Because so many people ask me what my party affiliation is, I may as well use my last column to answer them. I’m a moderate liberal. Far left on race and somewhere in the middle on everything else. Still too vague? Do journalists ever take strong positions?

Jasmine Clair

What happened to the Democrats on Capitol Hill? Besides voicing opposition to conservative policies and nominations, what’s the defeated party doing these days? If you think I’m a conservative because I ask such questions, know that you’re a big part of the Democrats’ problem.

It’s called the “Bush is wrong, therefore we’re right” syndrome, and it needed to die alongside Kerry’s shot at the presidency. The norm for Democrats now consists of choosing reactionary policies rather than creating solid policies to champion behind.

Noticing this, many moderates and independents are drifting to the right.

As a moderate, I may not agree with some of Bush’s policies, but I know what Bush stands for. His platform consists of war, money and a quasi-values system that’s simultaneously pro-life and pro-death in Arab nations. Though contradictions in the compassionate conservative agenda flow like water, Bush sent a steady stream of religious voters to the polls.

With a stroke of political genius, Republicans used Bush’s first term to stage a monopoly on morals and values. Bush captured orthodox Christians through his pro-life and anti-gay marriage positions. He garnered the orthodox Jew vote by endorsing Ariel Sharon’s actions in the Gaza strip. Catholic Hispanics gladly embraced Bush, thankful for his amnesty and immigration provisions.

Promoting himself as a born-again Christian, Bush connected to traditionally liberal voters through faith, morals and values. Americans are overwhelmingly religious. Our government claims to separate church from state, but we still depend on our representatives to represent our values — including those taught in religion.

Providing health care to everyone, not just those who can afford it is a morally sound position. Protecting lives of soldiers and improving the quality of life for the poor are principles grounded in faith, especially in contrast to Bush’s opposition of abortion and gay marriage. But why weren’t these principles linked to religious appeals to the masses?

Kerry proclaimed, “I don’t wear my own faith on my sleeve,” arguing that faith is exhibited through deeds. Liberal deeds involved calling Bush everything from a Nazi to an evil Hitler-like fascist. These inappropriate gestures were perpetrated by individuals and organizations outside of government like moveon.org and were also contradictory to deeds of faith and value — undermining the Left’s position and conceding the moral high ground to the Right.

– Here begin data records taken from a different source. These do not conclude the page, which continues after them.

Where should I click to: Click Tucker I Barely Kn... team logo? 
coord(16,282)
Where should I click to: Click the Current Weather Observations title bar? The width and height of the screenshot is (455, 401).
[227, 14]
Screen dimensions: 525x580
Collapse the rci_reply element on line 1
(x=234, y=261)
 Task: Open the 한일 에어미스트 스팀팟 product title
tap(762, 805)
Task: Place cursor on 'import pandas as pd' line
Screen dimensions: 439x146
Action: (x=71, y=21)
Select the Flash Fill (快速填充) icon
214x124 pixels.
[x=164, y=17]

Democrats often forget that Bush makes himself look bad better than anyone else could. When attacking the president, they only bring more attention to the Republican platform, overshadowing their own policies. People don’t need reminders about Bush’s wrongs — even Republicans have issues with his actions.

In complaining about the Republican’s divisiveness, the Democrats fail to see how detrimental their staunch anti-Bush rhetoric is to progress. It creates more division between liberals and the highly coveted moderates, who were essential to winning this past election.

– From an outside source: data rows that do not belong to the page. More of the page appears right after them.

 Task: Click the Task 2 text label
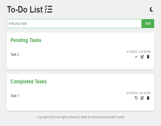(x=15, y=55)
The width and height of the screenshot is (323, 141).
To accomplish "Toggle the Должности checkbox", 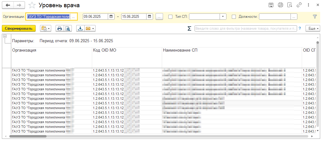I will [x=234, y=17].
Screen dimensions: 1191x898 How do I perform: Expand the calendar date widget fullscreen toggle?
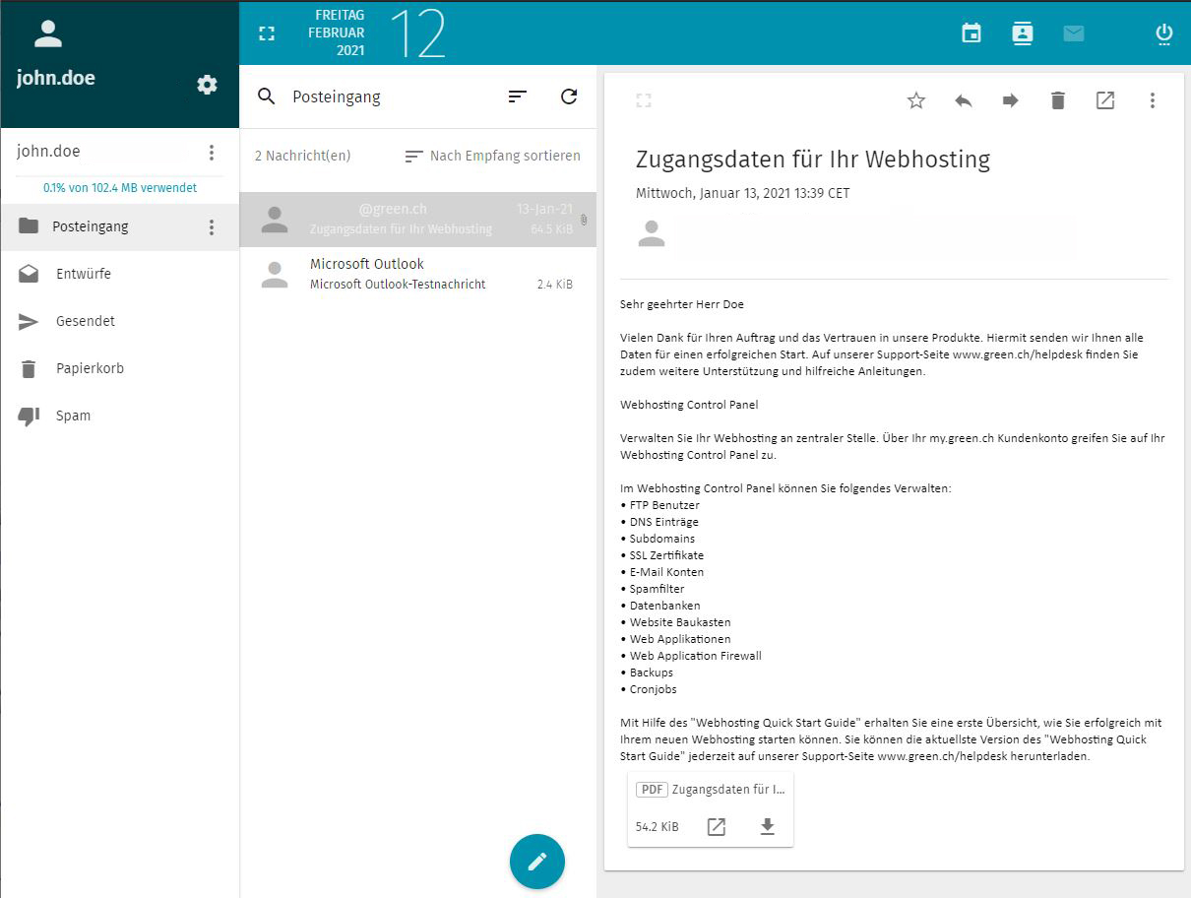[266, 32]
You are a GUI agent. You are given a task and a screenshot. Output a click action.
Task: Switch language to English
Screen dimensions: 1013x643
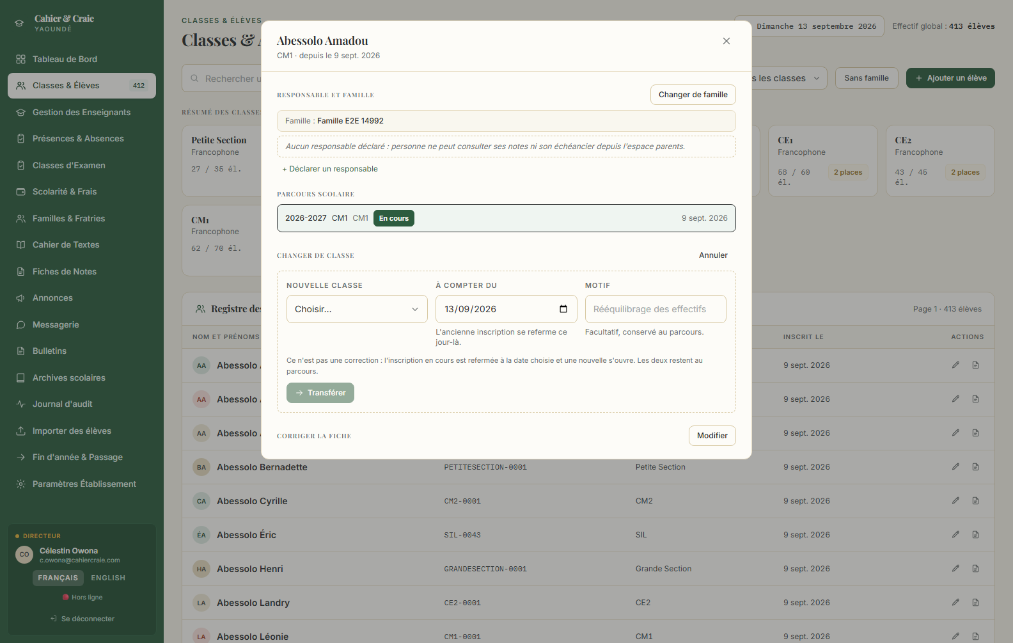(x=108, y=578)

Some moderates and independents gave Democrats another chance to redeem themselves, waiting patiently for Kerry to provide a tangible platform. The Left has values that it’s historically stood for that many predicted would be very evident in the Kerry platform. From all the scathing critiques of Bush, many assumed that the Democrats would take strong stances on the war, health care, education and equal rights issues — traditional liberal strong points. Unfortunately, after the debates and right up until the election, the Center still encountered more uncertainty.

I kept thinking: Kerry hates war, but Kerry supports a more aggressive strategy in Iraq with more financial support. The Democrats despise Bush’s health care and education programs, yet Kerry advocated Bush’s No Child Left Behind Program and fought to halt Medicaid legislation.

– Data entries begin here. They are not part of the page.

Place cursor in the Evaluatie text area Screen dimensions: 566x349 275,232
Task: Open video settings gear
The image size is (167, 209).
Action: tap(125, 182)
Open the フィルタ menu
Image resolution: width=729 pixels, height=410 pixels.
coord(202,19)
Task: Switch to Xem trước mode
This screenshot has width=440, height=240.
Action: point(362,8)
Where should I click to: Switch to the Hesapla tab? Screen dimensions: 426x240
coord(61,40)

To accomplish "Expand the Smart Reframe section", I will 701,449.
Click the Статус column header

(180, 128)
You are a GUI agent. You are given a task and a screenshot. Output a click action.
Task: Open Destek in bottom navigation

Considering all of this, traditional Democratic values appeared to collapse before America’s eyes. Despite Kerry’s strong presence in the 2004 elections, the quiet liberal presence today shows how damaging its reactionary practices have been. Instead of taking the forefront on issues, Democrats in Congress spend the majority of their time fighting the Republican agenda and challenging the president’s nominations. With great talents like Barack Obama and Hillary Clinton, the Left has potential. But unless Democrats regain their compassion and values, the compassionate conservatives will continue to capitalize on the very ideals that the Democratic Party has traditionally championed.

Bush may have divided the nation, but he remained loyal to his base. His supporters felt safe in supporting him. We still have three long years to go, but if the Democrats don’t create a base and support it, we may have to wait much longer to see the first woman and/or black president.